◆ SUPPLIED ENTRIES:
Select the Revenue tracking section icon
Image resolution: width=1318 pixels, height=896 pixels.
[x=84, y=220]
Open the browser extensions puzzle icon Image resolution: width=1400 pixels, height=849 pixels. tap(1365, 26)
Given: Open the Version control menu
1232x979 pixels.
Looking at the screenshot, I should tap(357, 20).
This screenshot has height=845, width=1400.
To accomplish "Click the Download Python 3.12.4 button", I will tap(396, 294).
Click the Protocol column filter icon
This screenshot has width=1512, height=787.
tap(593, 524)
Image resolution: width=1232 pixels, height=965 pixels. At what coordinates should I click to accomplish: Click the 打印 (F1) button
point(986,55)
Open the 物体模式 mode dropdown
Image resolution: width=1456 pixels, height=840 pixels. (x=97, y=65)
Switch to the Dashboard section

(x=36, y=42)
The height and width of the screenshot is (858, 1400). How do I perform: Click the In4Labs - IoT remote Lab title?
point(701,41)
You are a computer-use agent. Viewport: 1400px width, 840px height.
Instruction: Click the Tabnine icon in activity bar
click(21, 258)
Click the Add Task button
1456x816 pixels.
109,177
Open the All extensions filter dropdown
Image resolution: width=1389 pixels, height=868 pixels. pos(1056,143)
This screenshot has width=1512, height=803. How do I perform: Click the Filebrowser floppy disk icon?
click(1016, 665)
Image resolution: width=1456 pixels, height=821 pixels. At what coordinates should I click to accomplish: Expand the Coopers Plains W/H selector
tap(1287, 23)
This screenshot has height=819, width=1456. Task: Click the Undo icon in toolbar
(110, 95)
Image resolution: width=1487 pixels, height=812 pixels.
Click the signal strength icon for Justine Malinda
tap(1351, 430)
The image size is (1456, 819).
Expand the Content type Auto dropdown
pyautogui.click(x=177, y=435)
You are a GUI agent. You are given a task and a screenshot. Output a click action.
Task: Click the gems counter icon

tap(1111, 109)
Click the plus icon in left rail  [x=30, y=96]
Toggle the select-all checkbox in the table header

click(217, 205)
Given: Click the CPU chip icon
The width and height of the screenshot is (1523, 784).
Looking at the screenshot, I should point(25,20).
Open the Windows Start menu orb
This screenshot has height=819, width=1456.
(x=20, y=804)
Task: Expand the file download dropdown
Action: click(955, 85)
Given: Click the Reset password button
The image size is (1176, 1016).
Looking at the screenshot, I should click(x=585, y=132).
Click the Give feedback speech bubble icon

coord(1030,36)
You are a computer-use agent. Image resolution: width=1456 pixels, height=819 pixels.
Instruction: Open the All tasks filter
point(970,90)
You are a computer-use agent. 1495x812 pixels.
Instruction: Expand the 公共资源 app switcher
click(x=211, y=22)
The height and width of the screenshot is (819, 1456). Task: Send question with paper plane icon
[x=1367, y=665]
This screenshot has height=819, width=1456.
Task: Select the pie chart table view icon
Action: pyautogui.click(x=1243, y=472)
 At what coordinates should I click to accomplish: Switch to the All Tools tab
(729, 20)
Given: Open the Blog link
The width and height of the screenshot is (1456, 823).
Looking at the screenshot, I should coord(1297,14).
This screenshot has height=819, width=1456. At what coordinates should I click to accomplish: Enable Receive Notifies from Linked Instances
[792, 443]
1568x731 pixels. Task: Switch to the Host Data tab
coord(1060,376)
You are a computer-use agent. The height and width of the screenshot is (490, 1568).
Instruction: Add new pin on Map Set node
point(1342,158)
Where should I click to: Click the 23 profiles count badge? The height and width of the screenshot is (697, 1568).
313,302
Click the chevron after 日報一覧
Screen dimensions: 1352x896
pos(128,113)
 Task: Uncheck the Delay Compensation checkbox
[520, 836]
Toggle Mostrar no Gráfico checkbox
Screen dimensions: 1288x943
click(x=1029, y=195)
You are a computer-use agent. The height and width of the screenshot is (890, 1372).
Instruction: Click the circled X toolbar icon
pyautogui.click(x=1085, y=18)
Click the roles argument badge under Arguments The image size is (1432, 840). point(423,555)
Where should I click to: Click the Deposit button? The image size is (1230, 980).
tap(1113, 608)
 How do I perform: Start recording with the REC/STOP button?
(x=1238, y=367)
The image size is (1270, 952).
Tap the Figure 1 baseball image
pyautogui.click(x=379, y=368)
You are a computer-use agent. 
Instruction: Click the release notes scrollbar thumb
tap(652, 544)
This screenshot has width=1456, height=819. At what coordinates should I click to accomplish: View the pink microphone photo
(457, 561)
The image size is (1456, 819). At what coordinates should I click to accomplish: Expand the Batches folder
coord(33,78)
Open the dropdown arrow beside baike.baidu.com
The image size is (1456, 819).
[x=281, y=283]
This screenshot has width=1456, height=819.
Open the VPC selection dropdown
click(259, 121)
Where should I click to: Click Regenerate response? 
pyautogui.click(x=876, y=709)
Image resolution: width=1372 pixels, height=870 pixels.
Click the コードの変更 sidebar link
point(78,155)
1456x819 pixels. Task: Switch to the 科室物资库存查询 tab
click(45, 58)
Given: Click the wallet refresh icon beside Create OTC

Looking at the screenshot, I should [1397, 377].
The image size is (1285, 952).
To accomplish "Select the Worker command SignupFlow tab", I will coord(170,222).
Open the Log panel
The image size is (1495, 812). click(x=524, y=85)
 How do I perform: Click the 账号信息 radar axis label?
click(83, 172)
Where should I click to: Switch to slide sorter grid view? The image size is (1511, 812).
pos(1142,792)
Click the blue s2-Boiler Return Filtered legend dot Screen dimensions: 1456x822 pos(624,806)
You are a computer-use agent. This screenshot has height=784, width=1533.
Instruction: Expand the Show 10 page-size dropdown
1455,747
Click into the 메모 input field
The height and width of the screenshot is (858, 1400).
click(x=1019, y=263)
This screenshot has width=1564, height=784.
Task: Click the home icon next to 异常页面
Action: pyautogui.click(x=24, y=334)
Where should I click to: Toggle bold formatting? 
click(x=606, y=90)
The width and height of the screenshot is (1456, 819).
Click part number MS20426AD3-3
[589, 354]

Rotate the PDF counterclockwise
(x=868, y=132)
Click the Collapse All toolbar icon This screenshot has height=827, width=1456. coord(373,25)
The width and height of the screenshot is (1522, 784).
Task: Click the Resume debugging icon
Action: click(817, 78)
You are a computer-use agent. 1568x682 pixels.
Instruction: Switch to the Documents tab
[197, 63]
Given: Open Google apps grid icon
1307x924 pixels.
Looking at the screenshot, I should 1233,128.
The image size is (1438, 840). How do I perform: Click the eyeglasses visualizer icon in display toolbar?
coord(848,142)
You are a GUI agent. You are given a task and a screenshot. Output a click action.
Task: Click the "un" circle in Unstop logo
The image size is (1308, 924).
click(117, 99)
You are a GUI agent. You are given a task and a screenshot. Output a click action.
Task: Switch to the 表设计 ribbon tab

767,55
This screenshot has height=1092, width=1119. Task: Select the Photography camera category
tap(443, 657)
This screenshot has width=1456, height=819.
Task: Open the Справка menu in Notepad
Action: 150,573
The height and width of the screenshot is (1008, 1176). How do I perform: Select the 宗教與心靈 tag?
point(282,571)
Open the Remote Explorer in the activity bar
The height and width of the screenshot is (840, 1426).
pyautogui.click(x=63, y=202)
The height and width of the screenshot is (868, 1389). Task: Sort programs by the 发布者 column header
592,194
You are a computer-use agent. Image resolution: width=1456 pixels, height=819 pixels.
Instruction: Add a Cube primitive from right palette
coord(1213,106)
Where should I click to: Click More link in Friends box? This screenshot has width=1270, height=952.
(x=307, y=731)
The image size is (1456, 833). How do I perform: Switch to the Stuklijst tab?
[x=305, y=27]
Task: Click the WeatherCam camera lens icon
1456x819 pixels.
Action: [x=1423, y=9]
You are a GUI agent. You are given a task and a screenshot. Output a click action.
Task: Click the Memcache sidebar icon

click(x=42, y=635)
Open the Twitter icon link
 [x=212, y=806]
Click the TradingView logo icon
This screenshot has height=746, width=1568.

◆ TO DO: The answer consists solely of the lines from the one containing "Click the TradingView logo icon" through the last line of the data above, reproduced exactly.

◆ EXERCISE RESPONSE:
Click the TradingView logo icon
This screenshot has height=746, width=1568.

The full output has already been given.